* [Your task]: Give back the whole listing exactly as written, leaving out each picture.

* [Records supplied]:
---
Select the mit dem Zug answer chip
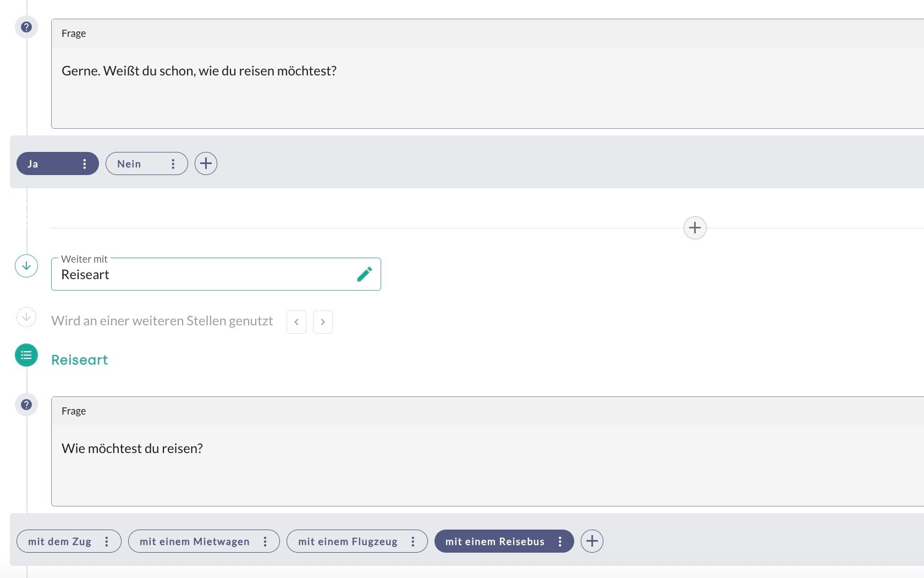 (59, 542)
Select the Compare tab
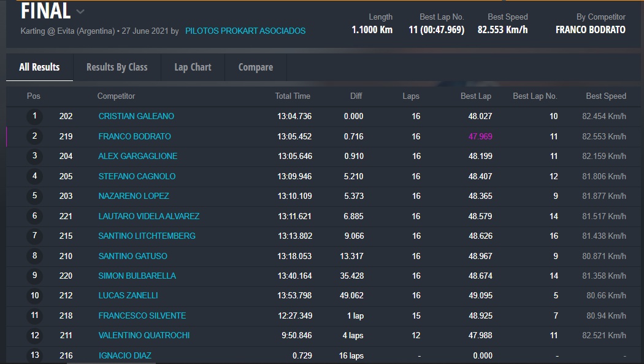This screenshot has width=644, height=364. [x=256, y=68]
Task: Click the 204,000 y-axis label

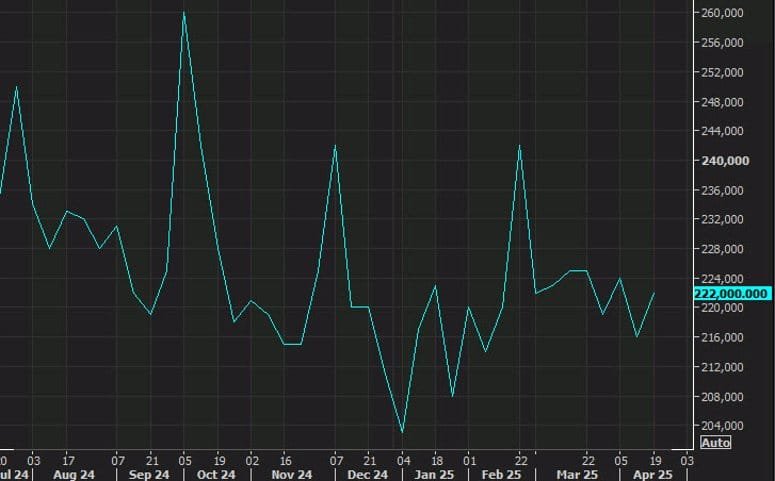Action: (x=727, y=426)
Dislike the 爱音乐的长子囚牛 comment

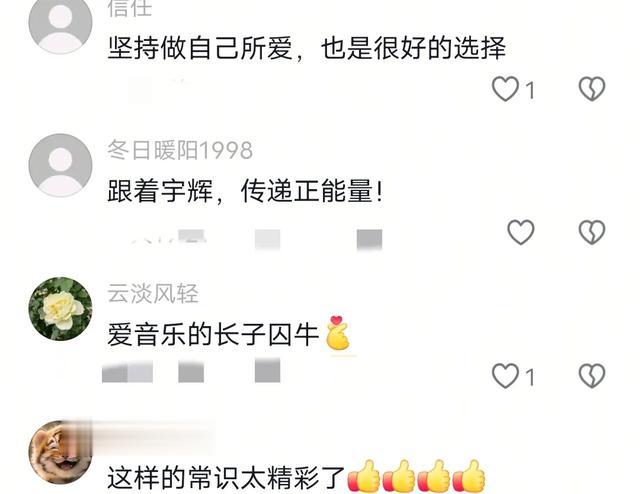pyautogui.click(x=592, y=376)
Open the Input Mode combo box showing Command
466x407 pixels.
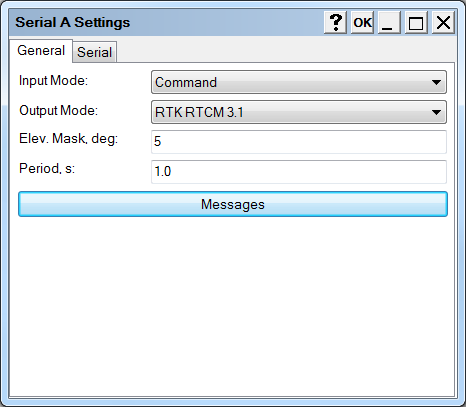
---
* [Response to this exercise]:
Select the mit dem Zug answer chip
 (59, 542)
Select the Compare tab
This screenshot has width=644, height=364. [x=256, y=68]
Task: Click the 204,000 y-axis label

Action: (x=727, y=426)
Dislike the 爱音乐的长子囚牛 comment

pyautogui.click(x=592, y=376)
Open the Input Mode combo box showing Command
466x407 pixels.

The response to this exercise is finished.